"Norton, Andre - Solar Queen 04 - Postmarked The Stars" - читать интересную книгу автора (Norton Andre)

claws carried a soporific that hit the crew like a plague.

Dane was sure an inspection of the treasure room would assure him whether or not there was any
unaccounted-for cargo on board, since a cargo master by long training carried most of his inventory in his
head, as well as on record tapes.

They had to let him do it. The safety of the Queen by necessity came above all else. But it was Tau who
gave him a shoulder to lean on and the captain himself who went down ladder ahead of Dane, reaching up
to support the younger man's weak legs.

And Dane needed that support by the time they reached the level of the treasure room. He held fast to Tau
for a long instant, his heart pounding, gasping. Now Tau's words that he had been very close to death
struck starkly, but he stumbled on, reaching for the release.

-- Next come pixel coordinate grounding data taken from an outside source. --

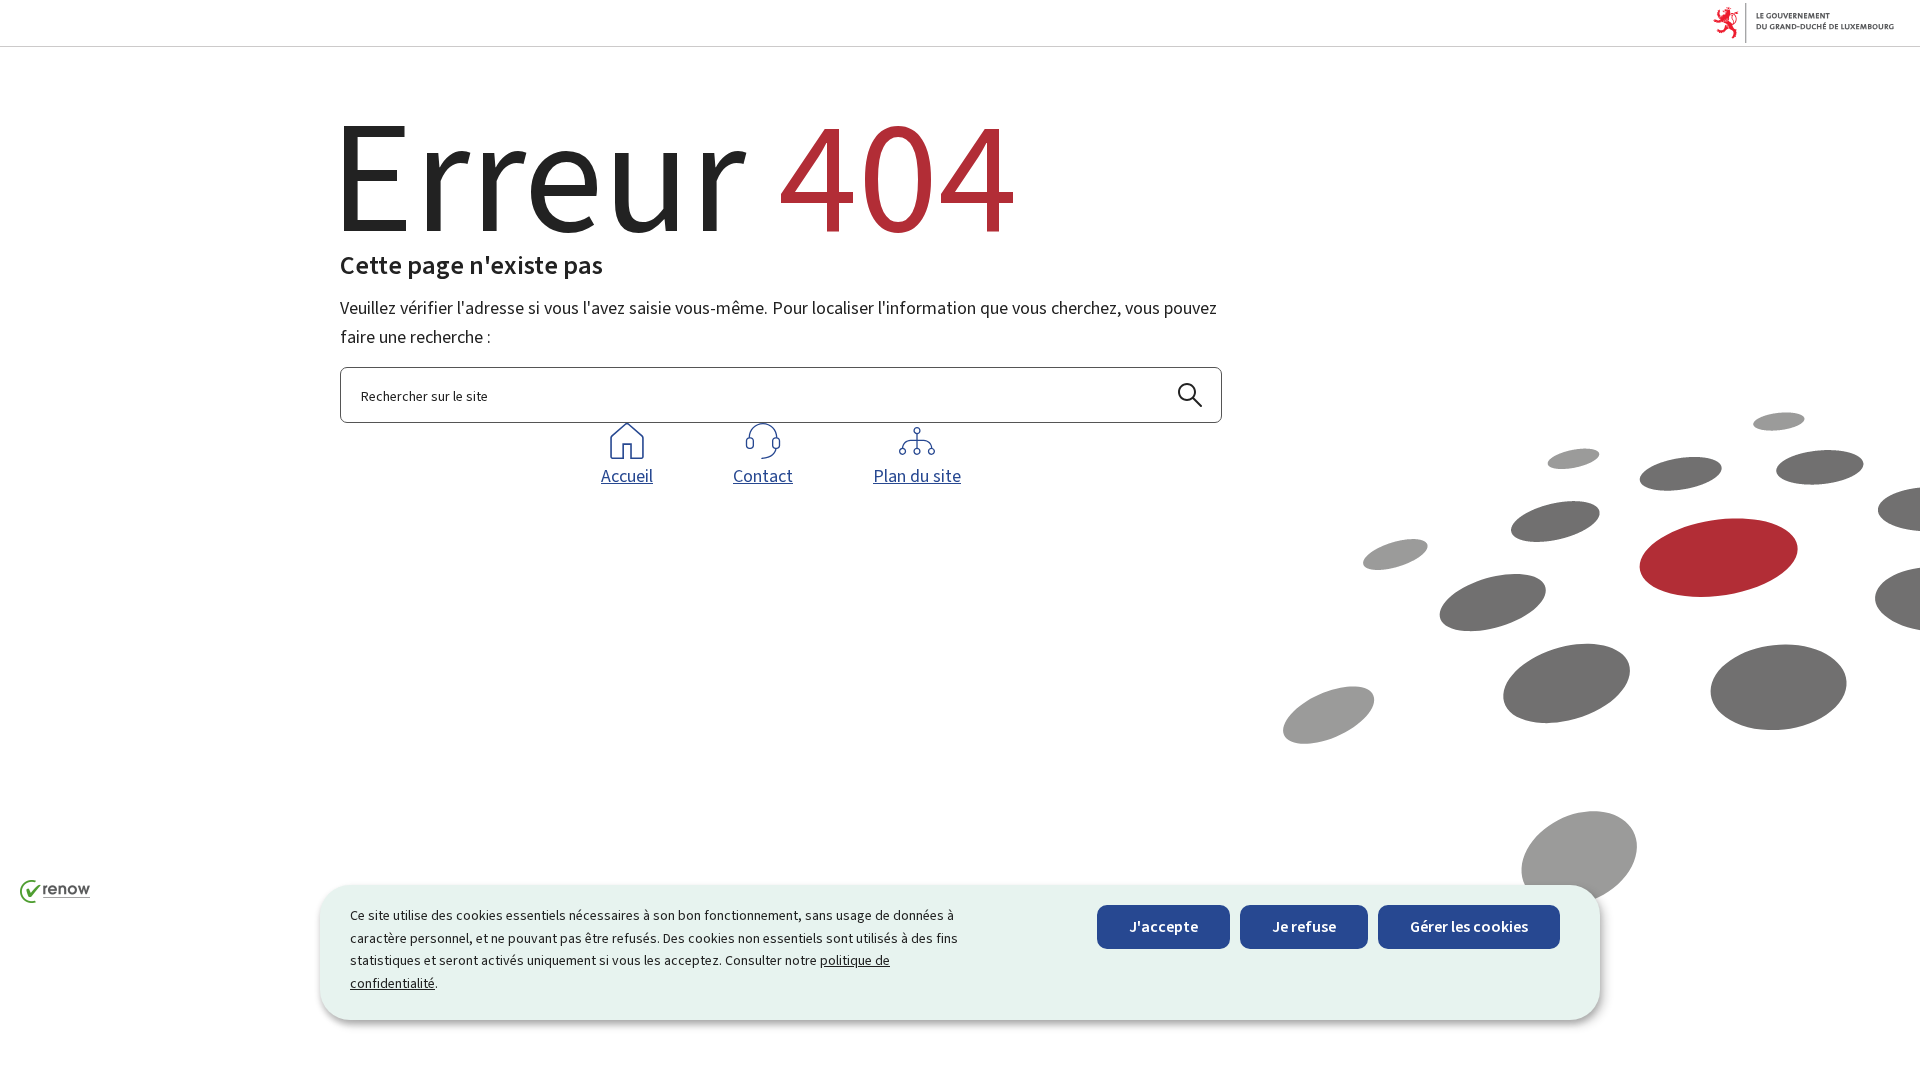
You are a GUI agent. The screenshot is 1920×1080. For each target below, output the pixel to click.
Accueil (627, 476)
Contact (763, 476)
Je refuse (1304, 926)
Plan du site (917, 476)
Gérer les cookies (1469, 926)
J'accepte (1163, 926)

Trewsworld was a frontier planet, lightly settled. The bulk of the mail they carried for her single port city
was light--micro tapes of agricultural information, personal communications between settlers and off-
world, a bag of official tapes for the Patrol post. There was little enough security material, and the major
portion was the embryo boxes.

Since the importation of domestic animals was experimental on most worlds and very carefully supervised,
any such shipment was top security. And Ecology had firm rules on what might or might not be
transferred. Too many times in the past, the balance of nature on some planet had been thoughtlessly
overturned by such importation of a life form that had no local enemy, which perhaps developed a mutated
strain beyond control, to speedily become a menace rather than the source of profit the importers had
intended.

After exhaustive tests the pioneers were allowed imports of embryos for stock raising, and the Queen now
carried fifty such--lathsmer chicks in sealed containers. These were lab-developed and worth far more
than their weight in credits--since Trewsworld had proved an acceptable climate and lathsmer fowl were
luxury items across a wide sector of space. Not only could the adults be plucked once a year for their fine
down, but young chicks were epicures' delight for the table. If the lathsmer were raised in quantity, the
pioneer settlers of the planet had an export item to establish them firmly in galactic trade.

To Dane these were the major "treasures" the Queen carried. But the boxes were secured by double bolting
and shock packing, just as he had supervised. They were intact and protected. The few other bags and
boxes were as undisturbed, and he finally had to admit that as far as he could tell, there had been no
tampering. But when Tau helped him out, he double-sealed the portal as it should have been before the
Queen lifted.

The original problem remained unsolved. A dead man in a mask, aboard for what reason? Until they came
out of hyper, which meant into the Trewsworld system, there was no chance to communicate with the
Patrol or other authorities.

Tau had made a detailed study of the body before it had been sealed off in a hull pocket for deep freeze.
Save that the stranger had plainly died from a heart condition aggravated by the strain of take-off, that
examination told them nothing. The man was of Terran descent with no mutating modifications. In these
years of space travel he could have been any age past youth and from a number of worlds where the
inhabitants were so akin to Terrans as to make them indistinguishable. None of the Queen's crew had seen
him before, nor was the poison used on Dane isolated and named by the medic, in spite of his research.